WHAT IS BEING ASKED — Among the lines below, copy each one in which "Abuse" appears.

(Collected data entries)
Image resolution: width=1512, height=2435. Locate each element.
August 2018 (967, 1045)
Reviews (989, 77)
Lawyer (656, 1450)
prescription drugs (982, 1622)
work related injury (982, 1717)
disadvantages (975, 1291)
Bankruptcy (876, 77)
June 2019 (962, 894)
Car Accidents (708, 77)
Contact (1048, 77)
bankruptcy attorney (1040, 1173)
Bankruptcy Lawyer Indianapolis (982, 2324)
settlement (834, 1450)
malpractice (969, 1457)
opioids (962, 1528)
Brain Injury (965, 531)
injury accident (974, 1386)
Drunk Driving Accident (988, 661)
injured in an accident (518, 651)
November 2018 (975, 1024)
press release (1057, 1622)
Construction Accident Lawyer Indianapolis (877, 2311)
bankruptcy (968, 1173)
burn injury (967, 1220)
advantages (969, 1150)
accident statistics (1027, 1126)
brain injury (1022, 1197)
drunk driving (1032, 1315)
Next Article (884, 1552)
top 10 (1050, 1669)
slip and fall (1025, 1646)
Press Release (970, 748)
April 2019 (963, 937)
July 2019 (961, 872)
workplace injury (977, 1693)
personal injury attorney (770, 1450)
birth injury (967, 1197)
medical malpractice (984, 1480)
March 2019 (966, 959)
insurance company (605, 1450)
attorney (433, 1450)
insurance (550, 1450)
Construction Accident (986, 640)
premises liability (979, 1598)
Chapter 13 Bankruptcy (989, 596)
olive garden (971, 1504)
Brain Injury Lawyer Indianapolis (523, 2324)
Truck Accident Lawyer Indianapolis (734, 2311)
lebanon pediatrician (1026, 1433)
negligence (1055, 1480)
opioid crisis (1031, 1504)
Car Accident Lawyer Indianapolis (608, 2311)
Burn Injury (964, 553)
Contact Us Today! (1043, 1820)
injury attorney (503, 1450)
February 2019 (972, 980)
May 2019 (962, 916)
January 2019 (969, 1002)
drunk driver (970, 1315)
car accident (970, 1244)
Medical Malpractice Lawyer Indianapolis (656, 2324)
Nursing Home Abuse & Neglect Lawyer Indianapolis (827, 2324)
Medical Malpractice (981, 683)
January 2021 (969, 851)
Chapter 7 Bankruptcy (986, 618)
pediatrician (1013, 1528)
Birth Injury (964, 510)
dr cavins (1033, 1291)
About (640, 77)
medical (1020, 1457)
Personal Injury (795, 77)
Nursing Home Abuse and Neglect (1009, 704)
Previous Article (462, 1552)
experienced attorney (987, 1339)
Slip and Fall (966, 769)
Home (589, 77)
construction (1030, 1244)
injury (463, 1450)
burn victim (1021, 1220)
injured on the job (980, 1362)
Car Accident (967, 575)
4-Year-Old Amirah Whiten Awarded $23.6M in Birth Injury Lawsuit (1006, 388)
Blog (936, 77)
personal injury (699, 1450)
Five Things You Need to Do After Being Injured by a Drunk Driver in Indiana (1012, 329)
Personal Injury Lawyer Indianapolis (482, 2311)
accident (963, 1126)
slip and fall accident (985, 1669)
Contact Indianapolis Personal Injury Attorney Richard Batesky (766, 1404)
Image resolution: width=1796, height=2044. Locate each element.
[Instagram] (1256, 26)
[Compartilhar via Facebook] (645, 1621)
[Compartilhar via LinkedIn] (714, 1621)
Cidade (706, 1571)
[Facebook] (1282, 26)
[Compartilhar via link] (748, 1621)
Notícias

SOLUTION FOR THIS TASK —
Nursing Home Abuse & Neglect Lawyer Indianapolis (827, 2324)
Nursing Home Abuse and Neglect (1009, 704)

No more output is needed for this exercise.